**Verilen Görev 1:** Zübeyir Ağabey röportajında, 1966'da İncesu'daki dairede anlatıcıyla birlikte kaldığı belirtilen kişilerin adlarını sıralayın.

**Seçilmiş Bölüm:**
------------------------------------------------------------------------

Ömer Tuncay: Zübeyir Ağabey, cesaret ve şefkat doluydu

Image
Ömrünün büyük çoğunluğunu Risâle-i Nur hizmeti içerisinde geçiren, Zübeyir Ağabeyi bir sabah namazında tanıyan ve bir Ankara-İstanbul seferinde rahatsızlığından dolayı kendisini bir gölge gibi takip eden Ömer Tuncay Ağabey ile gerçekleştirdiğimiz röportajda hayatınıza ışık tutacak hatıraları dinleyeceksiniz. Zübeyir Ağabeyin geçirdiği hayatı daha iyi anlamak ve onu rahmetle yâd etmeye vesile olması için yaptığımız röportajın ayrıntılarıyla sizi başbaşa bırakıyoruz.

 

*Kısaca kendinizden bahseder misiniz?

Bin dokuz yüz kırk Eskişehir doğumluyum. 1962 yılında İstanbul’da Risâle-i Nur’u tanıdım. 1971’de Medrese-yi Yusufiyeye girdik. 1990 yılında evlendim. Şimdi iki çocuğum var. Ankara’da hizmetlerle ilgileniyoruz.

*Zübeyir Ağabey ile tanışmanız nasıl oldu?

1966’da İncesu’da “96 Apartmanı” yanındaki bir daireyi kiralayarak, Dr. Mehmet Akay, Mustafa Kırış, Muhsin Doğru, Komando Abdullah ve ben beraber kalıyorduk. Bir gün sabah namazı vakti kapı çalındı. Kapıyı açtık. Bayram Yüksel Ağabeyle beraber yanında birisi vardı. O ağabeyin elinde bir kutu kuru pasta vardı. İnce uzun, vakur ve tatlı simalı bu ağabeyi merak etmiştim. Fakat hemen sabah namazına durduk. Bayram Ağabey namazdan sonraki tesbihâtı yapmamı söyledi. Ben tesbihâtı ezberden hızlı hızlı okuyordum. Bayram Ağabey ile beraber gelen ağabey, bana “Keçeli, tesbihatı yavaş yavaş, tane tane oku” dedi.

------------------------------------------------------------------------

**Alıştırma Malzemeleri:**
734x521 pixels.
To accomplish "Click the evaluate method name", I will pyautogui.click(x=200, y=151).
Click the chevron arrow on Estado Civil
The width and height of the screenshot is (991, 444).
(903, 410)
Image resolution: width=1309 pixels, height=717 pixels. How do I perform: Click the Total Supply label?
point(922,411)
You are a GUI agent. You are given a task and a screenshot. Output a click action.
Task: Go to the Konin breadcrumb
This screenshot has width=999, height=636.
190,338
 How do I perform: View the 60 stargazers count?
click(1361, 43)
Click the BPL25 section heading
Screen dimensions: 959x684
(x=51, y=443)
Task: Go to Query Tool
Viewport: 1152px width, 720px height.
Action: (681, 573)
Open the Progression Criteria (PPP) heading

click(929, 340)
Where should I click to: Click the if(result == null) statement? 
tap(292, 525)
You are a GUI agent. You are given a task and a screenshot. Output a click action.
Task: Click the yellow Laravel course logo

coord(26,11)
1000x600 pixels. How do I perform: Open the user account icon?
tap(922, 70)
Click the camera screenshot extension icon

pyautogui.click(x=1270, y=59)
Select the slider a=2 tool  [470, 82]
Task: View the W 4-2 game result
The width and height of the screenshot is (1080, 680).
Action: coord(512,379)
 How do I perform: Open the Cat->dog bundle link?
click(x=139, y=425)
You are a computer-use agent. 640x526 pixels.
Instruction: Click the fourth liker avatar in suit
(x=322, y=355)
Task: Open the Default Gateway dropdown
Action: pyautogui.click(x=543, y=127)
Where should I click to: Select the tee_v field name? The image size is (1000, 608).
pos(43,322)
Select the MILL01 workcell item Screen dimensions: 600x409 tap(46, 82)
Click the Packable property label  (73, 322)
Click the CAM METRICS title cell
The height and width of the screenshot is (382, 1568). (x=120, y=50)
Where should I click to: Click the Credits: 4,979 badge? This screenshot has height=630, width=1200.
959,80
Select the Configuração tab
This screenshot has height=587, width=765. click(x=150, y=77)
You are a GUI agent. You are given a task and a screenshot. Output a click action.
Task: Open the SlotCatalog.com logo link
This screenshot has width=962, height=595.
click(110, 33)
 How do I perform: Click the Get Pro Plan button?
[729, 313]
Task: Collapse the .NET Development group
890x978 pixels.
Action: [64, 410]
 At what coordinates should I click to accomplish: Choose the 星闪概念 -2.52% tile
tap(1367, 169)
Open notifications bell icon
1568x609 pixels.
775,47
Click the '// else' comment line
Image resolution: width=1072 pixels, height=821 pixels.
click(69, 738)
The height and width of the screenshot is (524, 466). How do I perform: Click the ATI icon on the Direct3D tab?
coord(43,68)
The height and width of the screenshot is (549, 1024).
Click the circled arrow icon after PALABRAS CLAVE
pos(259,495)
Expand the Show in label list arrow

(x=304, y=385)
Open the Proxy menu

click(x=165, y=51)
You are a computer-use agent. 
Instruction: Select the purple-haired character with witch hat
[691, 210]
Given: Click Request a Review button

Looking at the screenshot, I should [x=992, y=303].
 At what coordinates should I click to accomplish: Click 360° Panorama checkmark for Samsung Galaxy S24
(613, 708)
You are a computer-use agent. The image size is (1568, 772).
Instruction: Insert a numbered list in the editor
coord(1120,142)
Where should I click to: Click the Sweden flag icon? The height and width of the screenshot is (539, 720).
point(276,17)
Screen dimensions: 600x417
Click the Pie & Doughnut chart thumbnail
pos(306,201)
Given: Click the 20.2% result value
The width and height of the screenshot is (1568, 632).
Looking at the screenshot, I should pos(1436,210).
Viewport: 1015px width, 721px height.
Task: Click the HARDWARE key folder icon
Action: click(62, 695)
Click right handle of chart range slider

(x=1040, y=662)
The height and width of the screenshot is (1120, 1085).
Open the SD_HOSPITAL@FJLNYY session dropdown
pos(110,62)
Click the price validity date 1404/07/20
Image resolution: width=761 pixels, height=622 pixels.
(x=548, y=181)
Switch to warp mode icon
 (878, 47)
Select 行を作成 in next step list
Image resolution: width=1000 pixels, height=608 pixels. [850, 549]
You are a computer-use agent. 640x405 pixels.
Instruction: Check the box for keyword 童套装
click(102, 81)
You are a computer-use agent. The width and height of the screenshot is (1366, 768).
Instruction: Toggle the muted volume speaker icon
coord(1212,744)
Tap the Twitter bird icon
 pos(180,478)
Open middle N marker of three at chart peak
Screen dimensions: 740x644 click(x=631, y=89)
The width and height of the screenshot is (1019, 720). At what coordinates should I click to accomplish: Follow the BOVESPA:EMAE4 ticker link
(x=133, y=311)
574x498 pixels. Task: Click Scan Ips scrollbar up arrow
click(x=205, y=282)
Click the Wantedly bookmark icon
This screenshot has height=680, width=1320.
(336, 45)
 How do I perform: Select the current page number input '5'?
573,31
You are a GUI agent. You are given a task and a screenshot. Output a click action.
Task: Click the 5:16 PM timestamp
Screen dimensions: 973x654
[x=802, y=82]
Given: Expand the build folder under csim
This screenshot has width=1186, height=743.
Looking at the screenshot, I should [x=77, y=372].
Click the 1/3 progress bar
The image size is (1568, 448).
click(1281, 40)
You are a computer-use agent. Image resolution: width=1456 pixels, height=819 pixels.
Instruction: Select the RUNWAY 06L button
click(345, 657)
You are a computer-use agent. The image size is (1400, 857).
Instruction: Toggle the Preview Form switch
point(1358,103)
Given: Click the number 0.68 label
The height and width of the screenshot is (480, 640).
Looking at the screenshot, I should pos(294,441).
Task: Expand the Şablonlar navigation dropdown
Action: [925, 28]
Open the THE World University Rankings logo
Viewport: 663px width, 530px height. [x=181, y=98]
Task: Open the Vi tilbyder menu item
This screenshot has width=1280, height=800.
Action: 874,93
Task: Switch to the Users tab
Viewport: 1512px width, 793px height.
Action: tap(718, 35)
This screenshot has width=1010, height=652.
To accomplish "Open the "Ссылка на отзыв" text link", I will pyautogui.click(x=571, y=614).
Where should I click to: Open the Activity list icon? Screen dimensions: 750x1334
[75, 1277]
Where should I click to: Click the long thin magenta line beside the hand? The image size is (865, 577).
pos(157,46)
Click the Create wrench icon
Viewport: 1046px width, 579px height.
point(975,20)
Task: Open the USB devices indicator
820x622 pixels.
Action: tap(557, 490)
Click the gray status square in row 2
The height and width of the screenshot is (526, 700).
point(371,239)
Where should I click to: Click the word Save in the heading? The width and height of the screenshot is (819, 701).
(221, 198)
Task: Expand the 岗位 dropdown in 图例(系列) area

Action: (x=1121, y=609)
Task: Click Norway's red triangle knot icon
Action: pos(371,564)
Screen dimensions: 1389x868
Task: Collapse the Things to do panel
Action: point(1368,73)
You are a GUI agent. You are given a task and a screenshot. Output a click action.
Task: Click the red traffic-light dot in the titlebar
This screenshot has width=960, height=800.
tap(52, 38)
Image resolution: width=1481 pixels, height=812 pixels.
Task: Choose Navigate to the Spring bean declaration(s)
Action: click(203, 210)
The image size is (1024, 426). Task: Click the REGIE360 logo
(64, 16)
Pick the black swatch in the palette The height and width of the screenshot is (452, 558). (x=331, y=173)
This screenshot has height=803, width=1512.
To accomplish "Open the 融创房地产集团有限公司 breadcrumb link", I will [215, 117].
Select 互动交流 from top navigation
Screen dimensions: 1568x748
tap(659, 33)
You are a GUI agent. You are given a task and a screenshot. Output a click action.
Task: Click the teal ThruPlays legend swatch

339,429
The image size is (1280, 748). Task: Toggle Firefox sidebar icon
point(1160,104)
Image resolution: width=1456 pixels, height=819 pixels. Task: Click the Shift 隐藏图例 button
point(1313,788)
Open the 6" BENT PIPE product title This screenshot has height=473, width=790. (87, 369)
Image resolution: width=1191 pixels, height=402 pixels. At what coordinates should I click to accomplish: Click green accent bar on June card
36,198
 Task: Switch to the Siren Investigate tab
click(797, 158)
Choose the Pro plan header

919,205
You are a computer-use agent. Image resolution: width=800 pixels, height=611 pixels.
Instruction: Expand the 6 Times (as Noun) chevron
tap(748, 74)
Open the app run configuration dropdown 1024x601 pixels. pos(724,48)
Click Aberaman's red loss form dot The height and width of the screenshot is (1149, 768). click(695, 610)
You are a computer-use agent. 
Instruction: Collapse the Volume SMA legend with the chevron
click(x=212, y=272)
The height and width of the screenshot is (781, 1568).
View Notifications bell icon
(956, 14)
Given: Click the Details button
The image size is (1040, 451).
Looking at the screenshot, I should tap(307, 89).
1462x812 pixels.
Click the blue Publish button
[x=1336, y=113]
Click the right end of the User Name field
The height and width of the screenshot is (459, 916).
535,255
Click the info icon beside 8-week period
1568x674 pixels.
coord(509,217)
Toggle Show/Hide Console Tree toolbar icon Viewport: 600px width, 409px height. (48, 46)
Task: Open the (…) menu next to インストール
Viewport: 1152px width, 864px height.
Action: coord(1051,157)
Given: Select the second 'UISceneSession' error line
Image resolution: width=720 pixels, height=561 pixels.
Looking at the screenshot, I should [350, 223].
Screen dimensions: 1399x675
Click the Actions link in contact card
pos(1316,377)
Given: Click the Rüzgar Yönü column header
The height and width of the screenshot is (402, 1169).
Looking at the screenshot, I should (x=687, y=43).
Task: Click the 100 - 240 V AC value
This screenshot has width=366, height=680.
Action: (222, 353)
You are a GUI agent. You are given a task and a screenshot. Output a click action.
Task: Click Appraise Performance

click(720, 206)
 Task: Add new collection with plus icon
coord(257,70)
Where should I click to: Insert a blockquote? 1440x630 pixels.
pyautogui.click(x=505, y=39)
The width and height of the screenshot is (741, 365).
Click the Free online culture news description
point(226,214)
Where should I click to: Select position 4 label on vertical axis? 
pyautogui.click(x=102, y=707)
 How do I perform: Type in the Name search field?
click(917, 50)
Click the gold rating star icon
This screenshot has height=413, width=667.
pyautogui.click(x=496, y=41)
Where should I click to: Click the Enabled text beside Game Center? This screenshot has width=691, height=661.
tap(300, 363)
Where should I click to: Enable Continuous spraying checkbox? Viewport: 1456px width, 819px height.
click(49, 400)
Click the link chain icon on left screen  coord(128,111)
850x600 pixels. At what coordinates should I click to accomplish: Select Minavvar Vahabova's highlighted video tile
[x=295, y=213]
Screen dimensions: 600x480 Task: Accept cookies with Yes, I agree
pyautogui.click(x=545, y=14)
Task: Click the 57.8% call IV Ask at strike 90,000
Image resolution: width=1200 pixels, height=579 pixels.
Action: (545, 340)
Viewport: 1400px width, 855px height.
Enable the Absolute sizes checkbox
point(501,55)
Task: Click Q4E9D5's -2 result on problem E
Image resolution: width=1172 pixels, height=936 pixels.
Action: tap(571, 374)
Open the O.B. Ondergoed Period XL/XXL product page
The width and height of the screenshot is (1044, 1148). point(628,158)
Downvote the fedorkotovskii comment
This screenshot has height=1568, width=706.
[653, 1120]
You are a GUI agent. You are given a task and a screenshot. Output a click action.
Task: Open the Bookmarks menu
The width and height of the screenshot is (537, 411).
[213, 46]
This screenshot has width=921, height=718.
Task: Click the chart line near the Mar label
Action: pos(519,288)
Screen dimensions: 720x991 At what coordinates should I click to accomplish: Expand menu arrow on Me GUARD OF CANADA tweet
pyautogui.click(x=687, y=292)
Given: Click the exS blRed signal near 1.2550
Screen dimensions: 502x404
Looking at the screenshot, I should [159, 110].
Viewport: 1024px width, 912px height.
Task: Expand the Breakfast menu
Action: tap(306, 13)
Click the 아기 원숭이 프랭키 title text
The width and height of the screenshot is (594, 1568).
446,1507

------------------------------------------------------------------------

**Verilen Görev 2:** Listede "How do I perform: Select" ifadesini içeren satırdan başlayıp "Action: 874,93" ifadesini içeren satıra kadar uzanan satırları kelimesi kelimesine yeniden yazın.

**Görev Yanıtı 1:** Dr. Mehmet Akay, Mustafa Kırış, Muhsin Doğru, Komando Abdullah

**Görev Yanıtı 2:**
 How do I perform: Select the current page number input '5'?
573,31
You are a GUI agent. You are given a task and a screenshot. Output a click action.
Task: Click the 5:16 PM timestamp
Screen dimensions: 973x654
[x=802, y=82]
Given: Expand the build folder under csim
This screenshot has width=1186, height=743.
Looking at the screenshot, I should [x=77, y=372].
Click the 1/3 progress bar
The image size is (1568, 448).
click(1281, 40)
You are a computer-use agent. Image resolution: width=1456 pixels, height=819 pixels.
Instruction: Select the RUNWAY 06L button
click(345, 657)
You are a computer-use agent. The image size is (1400, 857).
Instruction: Toggle the Preview Form switch
point(1358,103)
Given: Click the number 0.68 label
The height and width of the screenshot is (480, 640).
Looking at the screenshot, I should pos(294,441).
Task: Expand the Şablonlar navigation dropdown
Action: [925, 28]
Open the THE World University Rankings logo
Viewport: 663px width, 530px height. [x=181, y=98]
Task: Open the Vi tilbyder menu item
This screenshot has width=1280, height=800.
Action: 874,93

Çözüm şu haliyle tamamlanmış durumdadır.